**DATASET ENTRIES**
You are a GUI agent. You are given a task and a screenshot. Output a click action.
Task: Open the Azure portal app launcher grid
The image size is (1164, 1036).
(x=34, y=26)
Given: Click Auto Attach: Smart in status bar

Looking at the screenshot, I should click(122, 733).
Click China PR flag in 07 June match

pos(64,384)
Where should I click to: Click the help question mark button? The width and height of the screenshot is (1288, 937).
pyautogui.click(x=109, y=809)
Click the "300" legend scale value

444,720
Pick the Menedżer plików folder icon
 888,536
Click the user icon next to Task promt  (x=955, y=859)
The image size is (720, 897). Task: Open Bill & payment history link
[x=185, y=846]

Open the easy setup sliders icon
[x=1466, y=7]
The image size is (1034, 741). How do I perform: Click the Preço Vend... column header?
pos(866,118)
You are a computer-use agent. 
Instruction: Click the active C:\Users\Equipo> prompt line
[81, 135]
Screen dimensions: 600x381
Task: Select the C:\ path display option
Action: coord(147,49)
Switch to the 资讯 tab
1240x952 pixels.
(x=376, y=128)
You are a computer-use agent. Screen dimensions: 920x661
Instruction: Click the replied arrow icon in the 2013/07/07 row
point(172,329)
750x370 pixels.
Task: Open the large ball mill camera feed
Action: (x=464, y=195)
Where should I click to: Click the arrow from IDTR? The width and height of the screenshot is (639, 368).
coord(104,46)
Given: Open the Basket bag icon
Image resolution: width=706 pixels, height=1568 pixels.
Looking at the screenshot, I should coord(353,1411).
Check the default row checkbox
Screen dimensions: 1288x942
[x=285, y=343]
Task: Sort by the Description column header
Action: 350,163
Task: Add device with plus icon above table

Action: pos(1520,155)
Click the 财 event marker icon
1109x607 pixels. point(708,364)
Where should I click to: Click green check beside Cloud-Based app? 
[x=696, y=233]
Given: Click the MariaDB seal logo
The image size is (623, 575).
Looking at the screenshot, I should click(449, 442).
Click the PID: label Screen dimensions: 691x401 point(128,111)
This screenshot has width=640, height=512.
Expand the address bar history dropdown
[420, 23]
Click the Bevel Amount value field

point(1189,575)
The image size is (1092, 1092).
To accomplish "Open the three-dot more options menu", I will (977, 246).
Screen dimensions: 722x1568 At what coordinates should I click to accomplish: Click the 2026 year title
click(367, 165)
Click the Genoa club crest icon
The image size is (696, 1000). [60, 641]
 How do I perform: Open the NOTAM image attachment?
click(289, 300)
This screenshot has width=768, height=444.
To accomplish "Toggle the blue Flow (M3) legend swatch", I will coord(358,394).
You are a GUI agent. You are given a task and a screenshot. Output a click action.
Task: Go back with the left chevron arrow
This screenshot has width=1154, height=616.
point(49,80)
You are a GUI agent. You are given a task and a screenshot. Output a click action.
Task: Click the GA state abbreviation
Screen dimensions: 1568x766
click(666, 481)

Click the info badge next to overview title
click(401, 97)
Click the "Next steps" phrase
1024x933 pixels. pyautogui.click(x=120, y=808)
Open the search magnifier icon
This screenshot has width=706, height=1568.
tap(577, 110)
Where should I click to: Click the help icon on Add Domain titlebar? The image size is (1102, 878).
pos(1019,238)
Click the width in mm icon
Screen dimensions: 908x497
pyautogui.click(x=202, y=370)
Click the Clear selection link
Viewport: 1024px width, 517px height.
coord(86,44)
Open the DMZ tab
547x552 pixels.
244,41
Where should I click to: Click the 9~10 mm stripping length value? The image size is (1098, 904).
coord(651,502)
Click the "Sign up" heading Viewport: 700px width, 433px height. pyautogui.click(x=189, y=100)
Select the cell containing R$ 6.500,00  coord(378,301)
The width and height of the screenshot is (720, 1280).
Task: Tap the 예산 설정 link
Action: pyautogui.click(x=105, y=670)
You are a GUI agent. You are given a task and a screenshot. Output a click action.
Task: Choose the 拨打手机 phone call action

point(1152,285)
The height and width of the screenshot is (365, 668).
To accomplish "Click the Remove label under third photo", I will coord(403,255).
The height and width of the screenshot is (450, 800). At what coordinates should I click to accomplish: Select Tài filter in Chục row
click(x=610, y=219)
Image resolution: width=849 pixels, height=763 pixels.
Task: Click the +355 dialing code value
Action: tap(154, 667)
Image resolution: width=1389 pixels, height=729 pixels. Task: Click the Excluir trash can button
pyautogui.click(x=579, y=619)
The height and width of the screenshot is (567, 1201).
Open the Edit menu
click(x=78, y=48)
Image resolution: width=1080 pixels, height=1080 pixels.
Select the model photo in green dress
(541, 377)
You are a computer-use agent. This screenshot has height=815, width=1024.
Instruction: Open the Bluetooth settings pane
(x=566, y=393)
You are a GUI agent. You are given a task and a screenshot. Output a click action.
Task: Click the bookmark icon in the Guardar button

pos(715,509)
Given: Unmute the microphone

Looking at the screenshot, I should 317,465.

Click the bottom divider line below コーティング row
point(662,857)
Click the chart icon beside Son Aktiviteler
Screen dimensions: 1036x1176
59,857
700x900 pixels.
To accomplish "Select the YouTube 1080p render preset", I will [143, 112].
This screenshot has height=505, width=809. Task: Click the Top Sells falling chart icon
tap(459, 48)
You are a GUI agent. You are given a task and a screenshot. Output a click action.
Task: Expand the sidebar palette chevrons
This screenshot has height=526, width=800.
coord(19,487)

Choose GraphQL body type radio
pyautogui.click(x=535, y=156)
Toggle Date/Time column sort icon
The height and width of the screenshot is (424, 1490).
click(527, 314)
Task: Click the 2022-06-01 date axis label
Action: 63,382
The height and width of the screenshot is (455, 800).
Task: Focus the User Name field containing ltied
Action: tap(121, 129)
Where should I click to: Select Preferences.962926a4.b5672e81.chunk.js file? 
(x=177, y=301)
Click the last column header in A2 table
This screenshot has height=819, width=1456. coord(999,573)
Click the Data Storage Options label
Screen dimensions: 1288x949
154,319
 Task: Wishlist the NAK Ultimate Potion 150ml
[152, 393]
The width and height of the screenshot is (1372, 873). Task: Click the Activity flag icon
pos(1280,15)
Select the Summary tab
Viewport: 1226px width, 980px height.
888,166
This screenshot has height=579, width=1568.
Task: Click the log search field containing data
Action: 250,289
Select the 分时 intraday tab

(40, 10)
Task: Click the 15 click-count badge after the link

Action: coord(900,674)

**ACTION ITEM**
In the material above, locate the line containing "Task: Expand the sidebar palette chevrons" and the line containing "Toggle Date/Time column sort icon". Transcribe exactly those two lines and every line between them, and nothing more.

**EXPECTED OUTPUT**
Task: Expand the sidebar palette chevrons
This screenshot has height=526, width=800.
coord(19,487)

Choose GraphQL body type radio
pyautogui.click(x=535, y=156)
Toggle Date/Time column sort icon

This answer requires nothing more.